Then, one day, another priest had caught Wei smoking. This priest--who had been one of those that had come close to becoming head priest when the much younger Qin was chosen--was sure that this was his chance to remove Qin from his place of importance. The much older priest grabbed Wei's arm and Wei's eyes widened as he looked over at the old man. "What the fuck is your problem," Wei yelled at the old man. He received a smart strike on the head for such a remark. The old man dragged Wei--yelling the whole time--to the high priest's quarters.
With strength abnormal of an old man, he thrust Wei forward. Cigarette still in hand, Wei looked up at his brother with a look of apology. It wasn't an apology for smoking, but of being caught doing so. Sin, who had been serving tea to his older brother, looked at his other brother in shock. The old man stated, victoriously, "Priest Wei was smoking in the courtyard."
High Priest Qin looked up at the old man with a calm smile, "And what is your point, Priest Hideo?"
Priest Hideo sneered, sure that he had Qin, now, "You favour him because he is your twin. But his actions are purely sinful. If you do not judge him accordingly, then surely you're not fit to be high priest."
Qin's smile widened, but he still remained calm. He took a sip of his tea before responding. "A wise man of the West once said 'You wish to remove the splinter from one man's eye. But first remove the plank in your own.'" Hideo was greatly offended by this and blustered, about to remark, but Qin continued, "Your want for a higher station has been obvious to us all, as it was to my predecessor."
"Your brother's sin is still obvious, despite that," Hideo snarled. "Do not change the subject!"
"Very well, let us broach this subject," Qin continued to smile. "Do tell me, in what verse and sutra does it say that one is not to smoke?" Hideo continued to remain unable to speak. He could not think of any scripture that specifically said 'do not smoke.' "You do not know?" Qin smirked. "Then let us ask our living library. Sin?"
Sin gasped at being addressed, but smiled at the chance. "The eight precepts are: right thoughts, right understanding, right concentration, right mindfulness, right effort, right livelihood, right actions, and right speech. The concept of smoking would fall under right actions, which is a wholesome action, avoiding action that would do harm to others."

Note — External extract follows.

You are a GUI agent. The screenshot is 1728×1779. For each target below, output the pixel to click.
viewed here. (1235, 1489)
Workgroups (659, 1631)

"Thank you, Sin," Qin smiled, looking back to Hideo. "Has he harmed you in any way by smoking?" The priest's eyes widen at the child's knowledge and the irrelevance smoking seemed to have on the precepts. He shook his head, angrily. "Then he has committed no sin." He looked to his brother, "You may go, if you wish, Wei." Wei, knowing the smell of smoke bothered his brother, and that he still had a lit cigarette, bowed and left the room. Qin glanced over at Sin, "Sin, I need to speak to Priest Hideo alone, please." Sin bowed respectfully and set the pot of tea down on Qin's desk before departing.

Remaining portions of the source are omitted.